Single by Kennedy Rose

from the album hai ku
- B-side: "Faithful"
- Released: 1990
- Genre: Folk rock
- Length: 3:47
- Label: IRS
- Songwriters: Mary Ann Kennedy; Pam Rose; Pat Bunch;
- Producers: Mary Ann Kennedy; Pam Rose; Tom Harding;

Kennedy Rose singles chronology
|  | "Love Like This" (1990) | "The Only Chain" (1990) |

= Love Like This (Kennedy Rose song) =

1990 song by Kennedy Rose, also recorded by Carlene Carter

"Love Like This" is a song written by American songwriters Mary Ann Kennedy, Pam Rose, and Pat Bunch. It was originally recorded by the former two as the duo Kennedy Rose on their 1990 album hai ku. Five years later, American singer Carlene Carter released a version from her 1995 album Little Acts of Treason.

==History==
Kennedy Rose, a duo consisting of songwriters Mary Ann Kennedy and Pam Rose, originally recorded the song on their 1989 album hai ku for I.R.S. Records. Kennedy and Rose wrote the song with Pat Bunch.

An uncredited review in Music & Media magazine called the song "folk rock with an easygoing and friendly air." In a review of the album for The Macon Telegraph, Marty Berry stated that the song mixed elements of folk rock and country music through its use of power chords and mandolin while also praising the duo's vocal harmony.
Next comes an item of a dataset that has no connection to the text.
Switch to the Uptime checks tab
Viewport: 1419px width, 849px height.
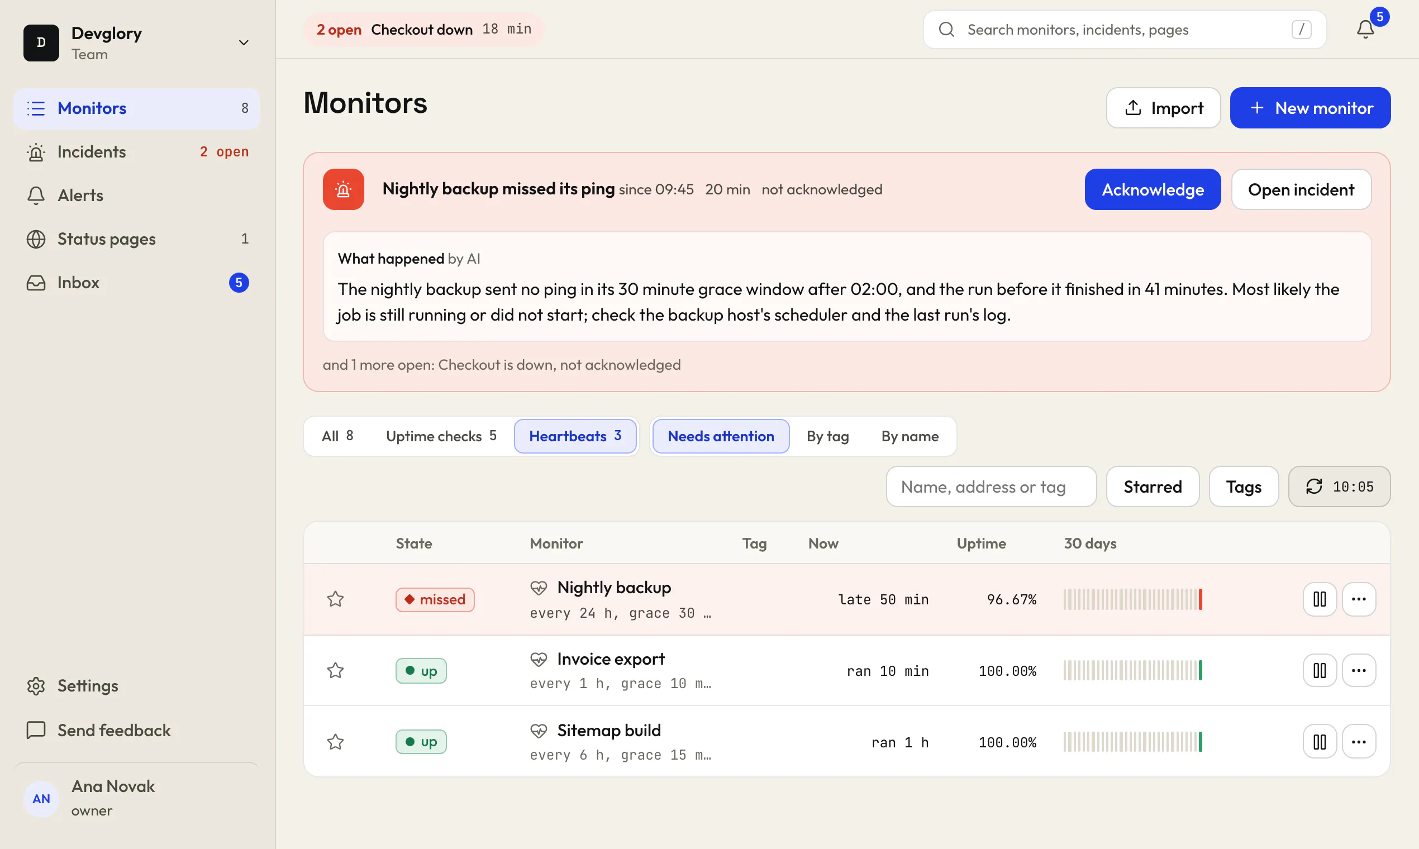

Jim Ridley later wrote in New Country magazine that the song was an "irresistible pop ballad" that "conquered the nation's progressive FM stations".

==Carlene Carter version==

Carlene Carter covered the song in 1995 on her album Little Acts of Treason. Her rendition was released on August 8, 1995, as the album's first single. Although it was one of three songs on the album which she did not write, she co-produced the track with James Stroud. An uncredited review in Billboard stated that the song "should find radio welcoming this talented lady back to the airwaves with open arms" and "this single has a fresh, inviting sound."

===Chart performance===

| Chart (1995) | Peak position |
| US Hot Country Songs (Billboard) | 70 |
| Canadian RPM Country Tracks | 54 |

==Other versions==
Blackhawk covered the song on their 1994 self-titled debut album.